Federated Department of Biological Sciences

First Advisor

Daniel E. Bunker

Second Advisor

Jessica Lee Ware

Third Advisor

Simon J. Garnier

Abstract

White-tail deer (Odocoileus virginianus), a generalist herbivore, are widely considered to influence ecological communities, ecosystems and human wellbeing by foraging preferentially on certain plant species. Previous research has shown that high deer density can change the relative abundance of tree species in forest communities. Furthermore, some evidence shows that resistance traits of plants can influence plant photosynthetic ability which is an important factor in an ecosystem. The purpose of this experiment is to test whether plant resistance traits can change within species when they are exposed to high levels of deer herbivores.
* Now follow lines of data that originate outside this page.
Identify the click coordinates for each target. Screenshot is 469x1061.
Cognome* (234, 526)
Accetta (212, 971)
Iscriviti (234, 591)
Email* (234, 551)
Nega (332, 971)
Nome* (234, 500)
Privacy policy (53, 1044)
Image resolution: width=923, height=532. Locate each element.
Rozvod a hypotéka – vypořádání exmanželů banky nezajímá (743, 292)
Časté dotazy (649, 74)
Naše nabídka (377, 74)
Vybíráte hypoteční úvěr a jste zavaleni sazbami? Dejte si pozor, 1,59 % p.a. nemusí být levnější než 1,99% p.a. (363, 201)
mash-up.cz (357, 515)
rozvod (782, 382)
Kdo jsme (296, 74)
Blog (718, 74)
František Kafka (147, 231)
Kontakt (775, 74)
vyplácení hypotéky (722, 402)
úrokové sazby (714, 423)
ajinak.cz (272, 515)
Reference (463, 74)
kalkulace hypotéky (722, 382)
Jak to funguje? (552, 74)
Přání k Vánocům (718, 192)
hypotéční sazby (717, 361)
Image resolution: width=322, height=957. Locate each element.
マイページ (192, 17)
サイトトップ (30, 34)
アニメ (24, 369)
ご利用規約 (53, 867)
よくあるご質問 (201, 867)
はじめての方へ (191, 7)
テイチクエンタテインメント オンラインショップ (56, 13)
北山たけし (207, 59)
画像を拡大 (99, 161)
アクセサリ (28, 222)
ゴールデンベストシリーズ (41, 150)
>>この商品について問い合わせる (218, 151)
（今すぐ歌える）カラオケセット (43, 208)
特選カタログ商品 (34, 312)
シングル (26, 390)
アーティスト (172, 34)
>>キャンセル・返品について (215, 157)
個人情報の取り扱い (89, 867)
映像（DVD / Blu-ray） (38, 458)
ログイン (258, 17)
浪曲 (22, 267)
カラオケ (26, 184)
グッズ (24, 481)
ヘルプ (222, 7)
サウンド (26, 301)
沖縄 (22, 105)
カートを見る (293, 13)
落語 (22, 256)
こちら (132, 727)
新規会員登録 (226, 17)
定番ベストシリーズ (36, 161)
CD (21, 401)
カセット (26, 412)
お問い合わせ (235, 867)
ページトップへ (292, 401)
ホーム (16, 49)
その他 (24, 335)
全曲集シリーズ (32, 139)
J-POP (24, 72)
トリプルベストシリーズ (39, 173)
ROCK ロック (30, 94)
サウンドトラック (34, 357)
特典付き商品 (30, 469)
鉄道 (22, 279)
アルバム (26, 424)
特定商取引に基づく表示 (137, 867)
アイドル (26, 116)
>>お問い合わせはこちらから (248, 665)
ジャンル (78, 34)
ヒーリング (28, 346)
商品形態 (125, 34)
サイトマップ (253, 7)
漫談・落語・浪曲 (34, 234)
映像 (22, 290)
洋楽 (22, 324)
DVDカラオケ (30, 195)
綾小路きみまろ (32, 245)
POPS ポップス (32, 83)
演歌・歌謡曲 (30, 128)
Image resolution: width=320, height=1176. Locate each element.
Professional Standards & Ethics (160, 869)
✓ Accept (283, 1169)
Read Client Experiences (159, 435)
The experiment, established in 1979, enclosed deer within forest stands at high and low densities. Resistance traits of five dominant woody plant species were sampled from individuals that established during the deer density treatments and are now adults. Plant resistance traits (Leaf mass per area, Leaf dry matter content, C:N ratio, and Wood density) were tested and compared between low and high deer density area by using mixed effect statistical models. Leaf mass per area (LMA), leaf carbon—nitrogen ratio (C:N), and wood density did not respond significantly to increasing deer density. However, leaf dry matter content (L D MC) showed a slight but significant increase in response to high deer density. These results indicate that this plant trait may respond to increasing deer density, resulting in potential impacts on ecosystem functioning.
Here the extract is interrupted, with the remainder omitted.